The European Union peacekeeping force that is currently deploying in eastern Chad has taken into doing police work in order to ensure security for humanitarian workers, local populations as well as external refugees, local media reported Friday.
"We are involved in patrols, conducting surveillance, searching for thieves, establishing contact with the local people... which is primarily the work of the police," an officer with a Farchana-based EUFOR battalion was quoted by media as saying recently.
"We have no mandate to search or arrest armed persons. When they see us, the gunmen who have something to ulterior motive run away while those who have a good reason to own a weapon, do not see any problem," said Col. Frederic Garnier, who heads the battalion mainly composed of French troops.

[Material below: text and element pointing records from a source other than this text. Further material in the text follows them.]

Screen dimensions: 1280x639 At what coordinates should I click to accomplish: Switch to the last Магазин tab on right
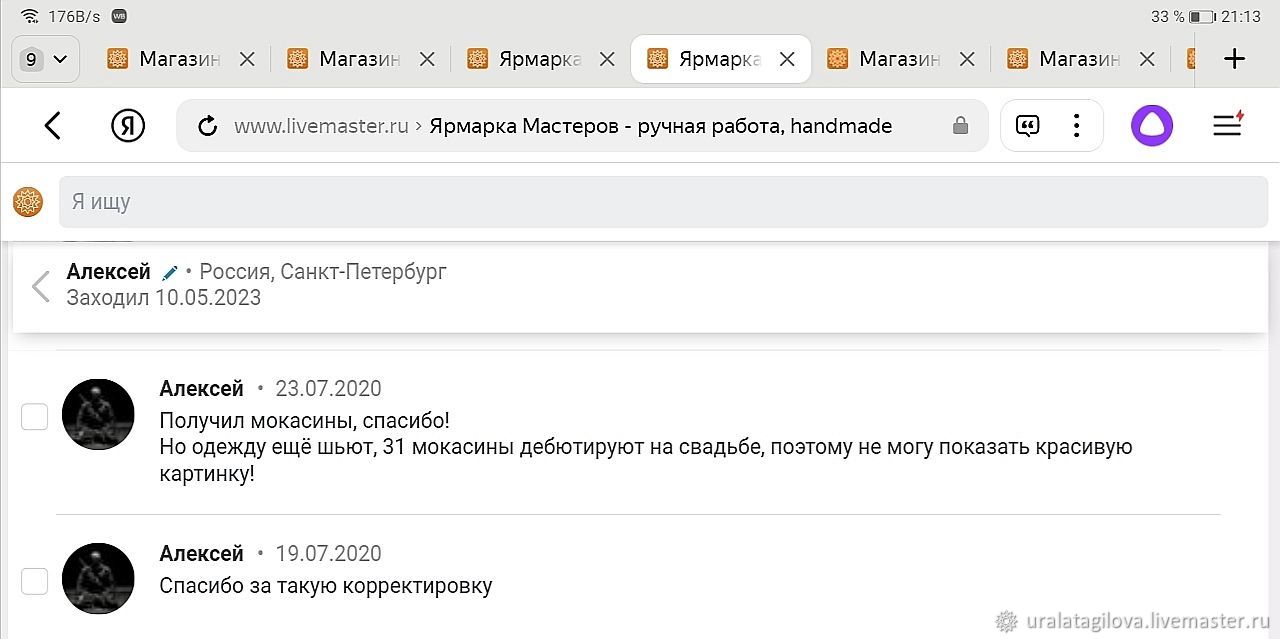[1064, 59]
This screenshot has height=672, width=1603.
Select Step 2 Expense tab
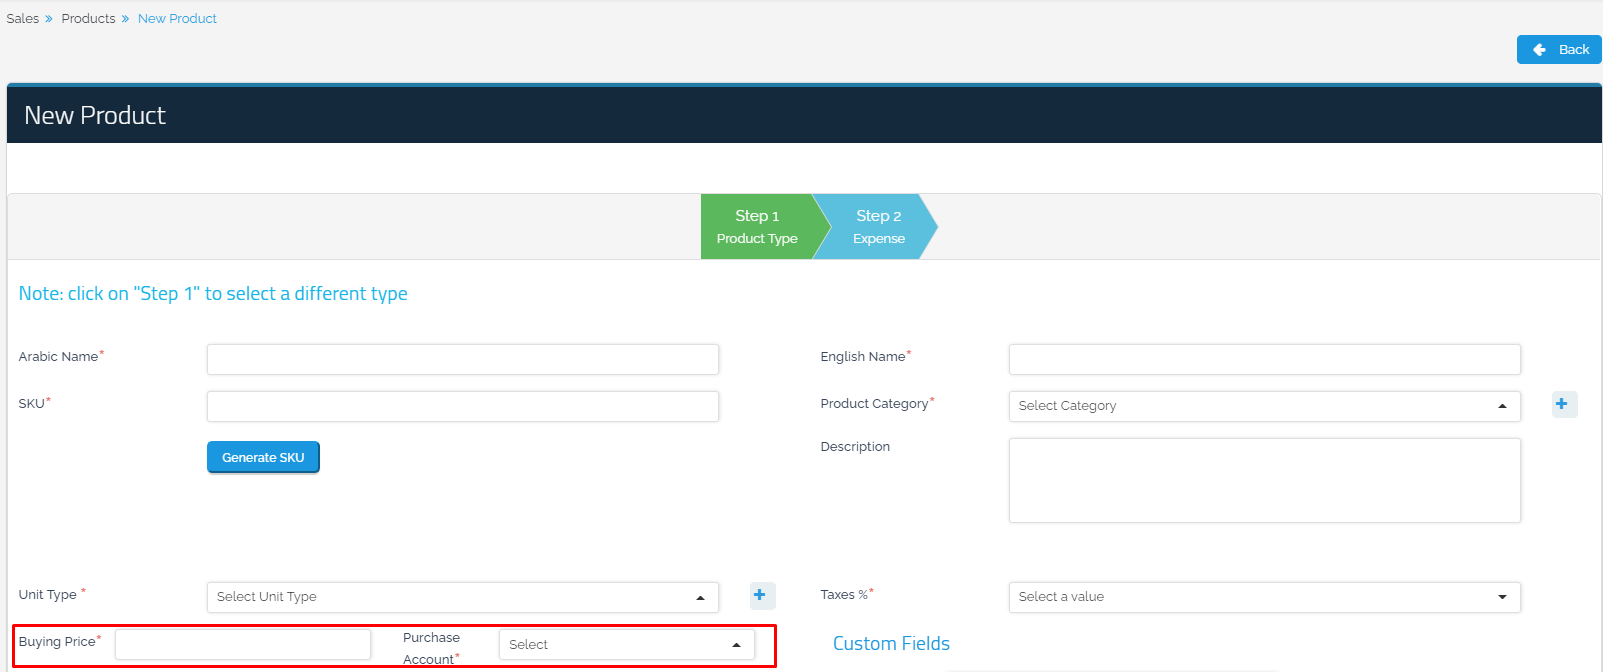878,227
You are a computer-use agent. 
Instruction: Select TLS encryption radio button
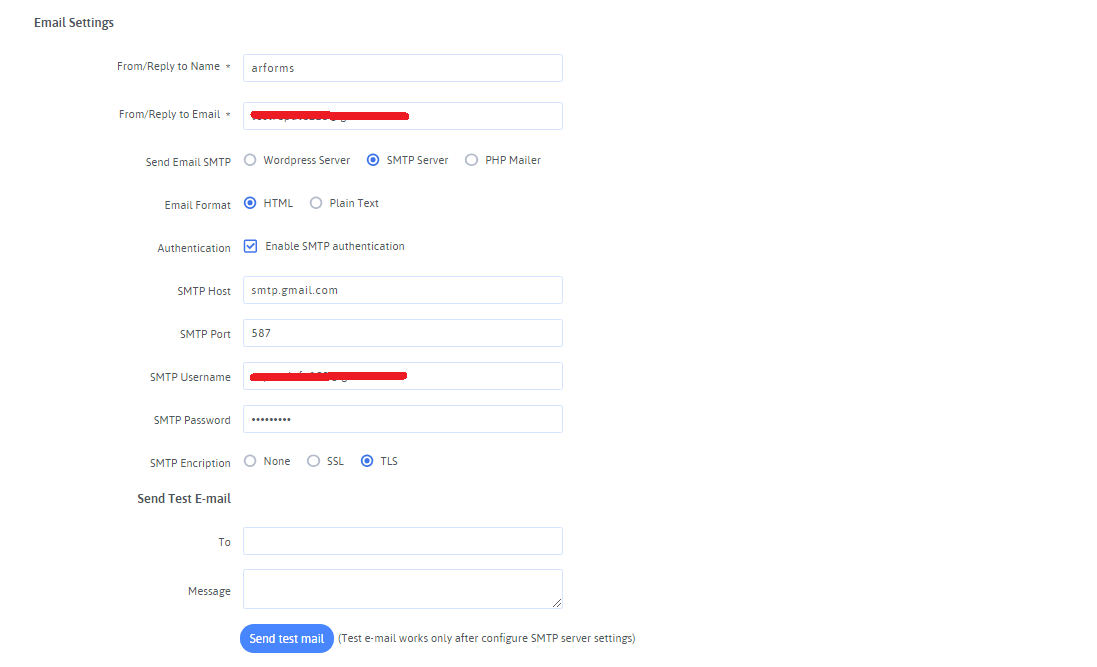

"Our role in the east is essentially deterrent. We are helping to reduce insecurity by just making our presence felt," said the French Special Forces colonel, nevertheless adding that "this was not part of the initial mission."

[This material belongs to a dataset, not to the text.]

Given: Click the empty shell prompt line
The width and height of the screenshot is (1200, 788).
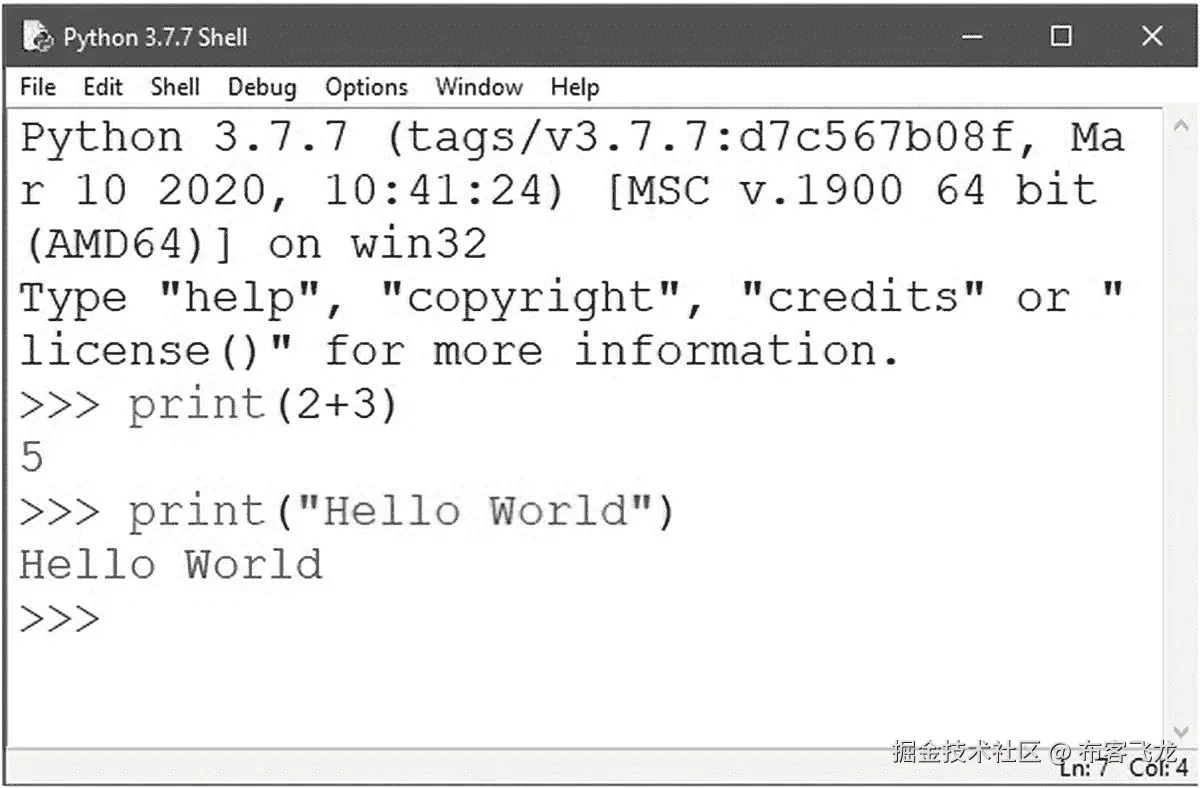Looking at the screenshot, I should tap(60, 617).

"The major attacks which used to drive hundreds of thousands of people from their homes have come to an end," said Gen. Jean-Philippe Ganascia, EUFOR field commander, noting the impression was that of using "a hammer and anvil to kill a fly."
"There is gap between the design and the mission," which mostly consists of trying to stop robbery, rape and assault that is inspired by ethnicity for the most part, according to the general.
Since March, the EU peacekeepers are being deployed in eastern Chad to protect 260,000 refugees from the neighboring western Sudanese province of Darfur, where a civil war is still raging.
"EuFOR will not completely resolve the insecurity situation in eastern Chad," said the general who oversees security operations across the vast region several times the size of France.
"But the local security forces had withdrawn from this area. Today, we are helping, supporting... efforts to reverse the trend so that things can once again start moving in the right direction. If this happens, we will not have come here for nothing," said Ganascia.